[REQUIREMENTS]: Turn the material from the line containing "Click the net.biancheng package icon" through the line containing "Action: (325, 121)" into a numbered list, skipping blank lines. Leave the pictures out of the list.

[MATERIAL SUPPLIED]:
Begin

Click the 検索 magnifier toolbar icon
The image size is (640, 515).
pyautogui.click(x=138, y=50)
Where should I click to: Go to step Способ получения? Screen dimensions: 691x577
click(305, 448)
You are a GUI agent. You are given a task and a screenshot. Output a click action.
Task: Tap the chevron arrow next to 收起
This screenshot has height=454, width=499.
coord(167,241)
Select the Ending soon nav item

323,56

End
Begin

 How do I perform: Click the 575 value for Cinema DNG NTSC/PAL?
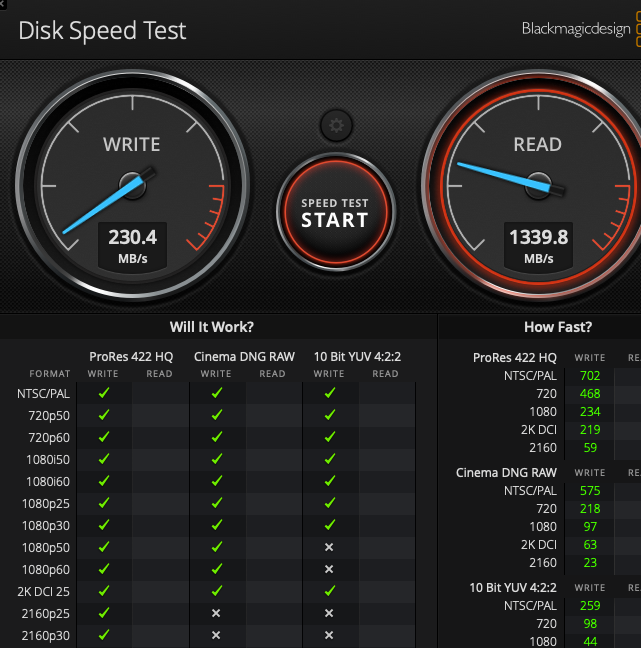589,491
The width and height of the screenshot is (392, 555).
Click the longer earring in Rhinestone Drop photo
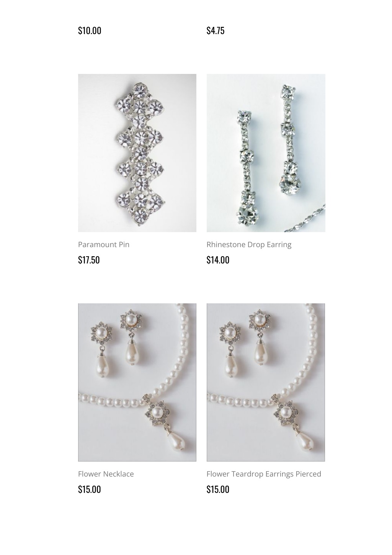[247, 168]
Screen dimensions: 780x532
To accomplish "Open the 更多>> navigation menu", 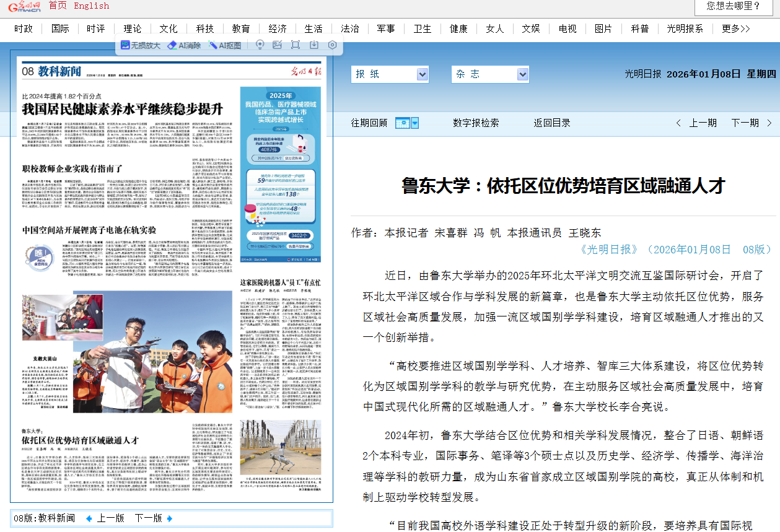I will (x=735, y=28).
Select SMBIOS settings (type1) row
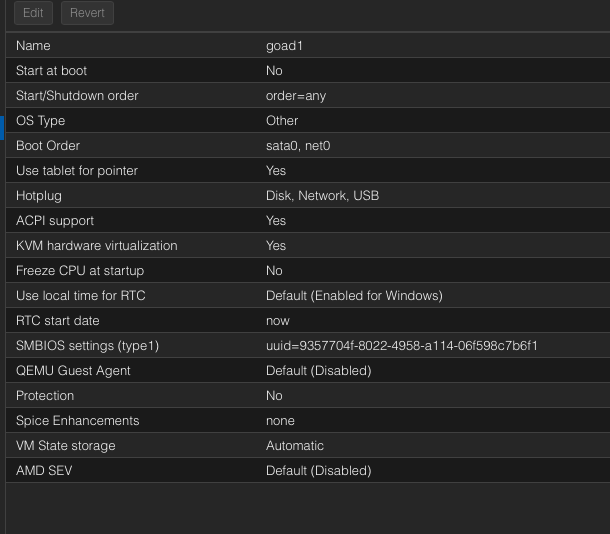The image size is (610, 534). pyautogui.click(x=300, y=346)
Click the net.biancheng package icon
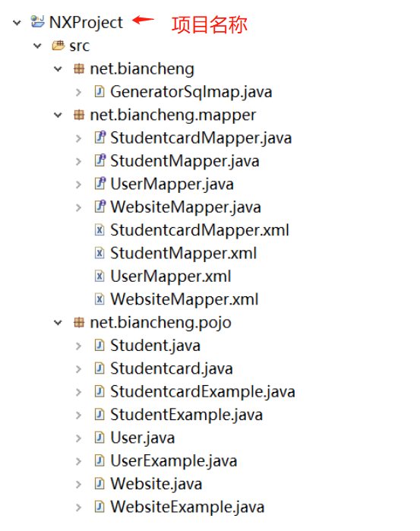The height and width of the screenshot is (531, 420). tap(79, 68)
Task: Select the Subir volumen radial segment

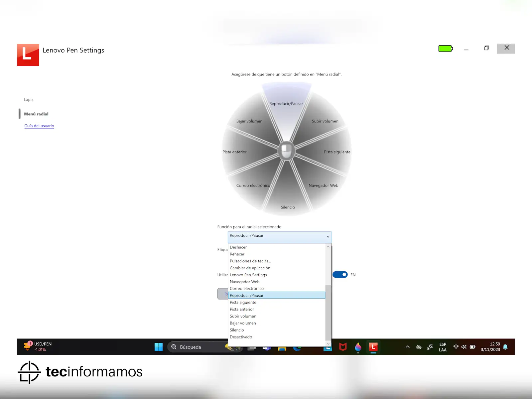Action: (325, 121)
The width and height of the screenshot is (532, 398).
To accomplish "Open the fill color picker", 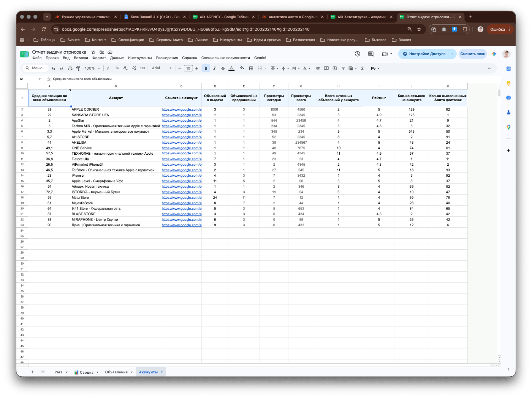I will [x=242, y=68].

End

[RESULT OF THE EXERCISE]:
1. Click the net.biancheng package icon
2. The height and width of the screenshot is (531, 420). tap(79, 68)
3. Task: Select the Subir volumen radial segment
4. Action: (325, 121)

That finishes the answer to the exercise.